> _Task item_
So that nothing is lost, transcribe each line of the records exactly.
Records shown below:
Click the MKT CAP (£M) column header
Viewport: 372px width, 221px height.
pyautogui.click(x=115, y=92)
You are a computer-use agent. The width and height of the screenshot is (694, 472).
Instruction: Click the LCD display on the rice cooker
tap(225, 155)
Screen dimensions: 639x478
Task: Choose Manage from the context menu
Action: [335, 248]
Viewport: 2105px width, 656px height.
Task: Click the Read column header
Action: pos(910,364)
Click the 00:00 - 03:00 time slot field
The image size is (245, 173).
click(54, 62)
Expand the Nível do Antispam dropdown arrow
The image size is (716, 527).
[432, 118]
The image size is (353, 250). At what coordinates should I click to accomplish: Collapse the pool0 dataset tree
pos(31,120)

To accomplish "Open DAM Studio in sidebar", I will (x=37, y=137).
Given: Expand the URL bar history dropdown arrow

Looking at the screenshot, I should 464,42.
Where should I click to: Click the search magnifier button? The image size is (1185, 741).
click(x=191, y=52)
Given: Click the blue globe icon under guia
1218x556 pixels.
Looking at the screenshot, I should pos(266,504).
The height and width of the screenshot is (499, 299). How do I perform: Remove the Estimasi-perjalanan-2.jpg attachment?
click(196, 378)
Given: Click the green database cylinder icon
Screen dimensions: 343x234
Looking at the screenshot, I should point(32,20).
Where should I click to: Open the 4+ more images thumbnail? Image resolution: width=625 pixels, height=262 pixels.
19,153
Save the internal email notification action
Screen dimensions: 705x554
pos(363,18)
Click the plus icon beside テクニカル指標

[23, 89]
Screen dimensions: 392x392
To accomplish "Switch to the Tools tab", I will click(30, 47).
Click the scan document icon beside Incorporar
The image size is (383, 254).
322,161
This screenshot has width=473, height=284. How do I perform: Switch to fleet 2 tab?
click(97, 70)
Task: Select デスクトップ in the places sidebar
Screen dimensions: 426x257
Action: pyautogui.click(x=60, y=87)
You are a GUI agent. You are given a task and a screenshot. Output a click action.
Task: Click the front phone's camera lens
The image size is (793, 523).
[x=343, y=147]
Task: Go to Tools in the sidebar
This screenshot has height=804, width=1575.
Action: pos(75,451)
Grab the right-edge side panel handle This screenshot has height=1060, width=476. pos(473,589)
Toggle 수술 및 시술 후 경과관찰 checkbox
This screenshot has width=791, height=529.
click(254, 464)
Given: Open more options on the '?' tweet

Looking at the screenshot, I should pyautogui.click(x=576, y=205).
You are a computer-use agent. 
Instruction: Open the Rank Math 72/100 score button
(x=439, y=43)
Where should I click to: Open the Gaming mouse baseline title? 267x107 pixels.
End of Records shown.
> _Task result_
Click the MKT CAP (£M) column header
Viewport: 372px width, 221px height.
pyautogui.click(x=115, y=92)
You are a computer-use agent. The width and height of the screenshot is (694, 472).
Instruction: Click the LCD display on the rice cooker
tap(225, 155)
Screen dimensions: 639x478
Task: Choose Manage from the context menu
Action: [335, 248]
Viewport: 2105px width, 656px height.
Task: Click the Read column header
Action: pos(910,364)
Click the 00:00 - 03:00 time slot field
The image size is (245, 173).
click(54, 62)
Expand the Nível do Antispam dropdown arrow
The image size is (716, 527).
[432, 118]
The image size is (353, 250). At what coordinates should I click to accomplish: Collapse the pool0 dataset tree
pos(31,120)

To accomplish "Open DAM Studio in sidebar", I will (x=37, y=137).
Given: Expand the URL bar history dropdown arrow

Looking at the screenshot, I should 464,42.
Where should I click to: Click the search magnifier button? The image size is (1185, 741).
click(x=191, y=52)
Given: Click the blue globe icon under guia
1218x556 pixels.
Looking at the screenshot, I should pos(266,504).
The height and width of the screenshot is (499, 299). How do I perform: Remove the Estimasi-perjalanan-2.jpg attachment?
click(196, 378)
Given: Click the green database cylinder icon
Screen dimensions: 343x234
Looking at the screenshot, I should point(32,20).
Where should I click to: Open the 4+ more images thumbnail? Image resolution: width=625 pixels, height=262 pixels.
19,153
Save the internal email notification action
Screen dimensions: 705x554
pos(363,18)
Click the plus icon beside テクニカル指標

[23, 89]
Screen dimensions: 392x392
To accomplish "Switch to the Tools tab", I will click(30, 47).
Click the scan document icon beside Incorporar
The image size is (383, 254).
322,161
This screenshot has width=473, height=284. How do I perform: Switch to fleet 2 tab?
click(97, 70)
Task: Select デスクトップ in the places sidebar
Screen dimensions: 426x257
Action: pyautogui.click(x=60, y=87)
You are a GUI agent. You are given a task and a screenshot. Output a click action.
Task: Click the front phone's camera lens
The image size is (793, 523).
[x=343, y=147]
Task: Go to Tools in the sidebar
This screenshot has height=804, width=1575.
Action: pos(75,451)
Grab the right-edge side panel handle This screenshot has height=1060, width=476. pos(473,589)
Toggle 수술 및 시술 후 경과관찰 checkbox
This screenshot has width=791, height=529.
click(254, 464)
Given: Open more options on the '?' tweet

Looking at the screenshot, I should pyautogui.click(x=576, y=205).
You are a computer-use agent. 
Instruction: Open the Rank Math 72/100 score button
(x=439, y=43)
Where should I click to: Open the Gaming mouse baseline title? 267x107 pixels.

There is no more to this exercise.